Problem requirements: Copy each line of the records that contains the word "computer".
++++
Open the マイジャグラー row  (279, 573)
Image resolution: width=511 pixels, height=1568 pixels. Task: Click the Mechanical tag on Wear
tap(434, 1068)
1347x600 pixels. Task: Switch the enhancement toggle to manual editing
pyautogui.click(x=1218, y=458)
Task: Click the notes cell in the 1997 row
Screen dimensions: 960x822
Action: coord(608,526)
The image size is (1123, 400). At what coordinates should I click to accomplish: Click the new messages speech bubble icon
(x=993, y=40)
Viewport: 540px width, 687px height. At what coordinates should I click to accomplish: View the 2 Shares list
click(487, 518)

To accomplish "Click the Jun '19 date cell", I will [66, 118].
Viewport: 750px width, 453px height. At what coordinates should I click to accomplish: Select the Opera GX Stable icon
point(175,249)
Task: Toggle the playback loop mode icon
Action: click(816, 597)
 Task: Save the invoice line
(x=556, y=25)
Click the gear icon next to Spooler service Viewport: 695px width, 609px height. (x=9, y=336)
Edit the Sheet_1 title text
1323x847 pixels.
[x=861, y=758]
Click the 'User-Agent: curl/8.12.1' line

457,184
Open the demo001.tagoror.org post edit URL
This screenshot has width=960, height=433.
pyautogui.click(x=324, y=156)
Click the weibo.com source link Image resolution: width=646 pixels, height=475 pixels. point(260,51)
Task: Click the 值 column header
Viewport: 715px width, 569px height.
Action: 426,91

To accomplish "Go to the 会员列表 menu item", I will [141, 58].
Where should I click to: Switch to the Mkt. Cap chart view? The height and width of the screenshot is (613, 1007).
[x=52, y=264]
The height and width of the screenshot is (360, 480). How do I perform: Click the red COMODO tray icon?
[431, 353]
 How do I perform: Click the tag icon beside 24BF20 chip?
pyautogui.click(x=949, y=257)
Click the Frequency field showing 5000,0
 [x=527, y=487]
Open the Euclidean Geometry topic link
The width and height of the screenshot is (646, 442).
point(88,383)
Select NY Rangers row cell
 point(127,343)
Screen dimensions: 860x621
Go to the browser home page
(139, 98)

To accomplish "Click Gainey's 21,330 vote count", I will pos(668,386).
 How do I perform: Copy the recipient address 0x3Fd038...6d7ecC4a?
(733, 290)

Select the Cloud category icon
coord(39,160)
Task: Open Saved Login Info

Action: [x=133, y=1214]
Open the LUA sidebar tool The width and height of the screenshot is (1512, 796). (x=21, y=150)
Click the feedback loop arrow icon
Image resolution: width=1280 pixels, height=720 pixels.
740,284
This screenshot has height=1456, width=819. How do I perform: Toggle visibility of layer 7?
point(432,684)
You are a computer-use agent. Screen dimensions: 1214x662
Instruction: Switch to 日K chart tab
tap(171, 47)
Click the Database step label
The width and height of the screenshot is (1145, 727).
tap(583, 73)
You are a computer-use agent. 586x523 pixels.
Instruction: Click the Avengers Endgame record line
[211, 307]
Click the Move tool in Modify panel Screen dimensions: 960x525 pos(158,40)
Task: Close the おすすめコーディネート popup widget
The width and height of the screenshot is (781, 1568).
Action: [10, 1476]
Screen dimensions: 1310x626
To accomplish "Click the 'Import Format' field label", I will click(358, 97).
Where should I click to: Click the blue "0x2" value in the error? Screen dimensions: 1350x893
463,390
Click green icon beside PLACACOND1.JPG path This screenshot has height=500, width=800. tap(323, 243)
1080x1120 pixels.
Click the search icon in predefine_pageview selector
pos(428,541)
++++
Task answer:
You are a computer-use agent. Screen dimensions: 1214x662
You are a computer-use agent. 586x523 pixels.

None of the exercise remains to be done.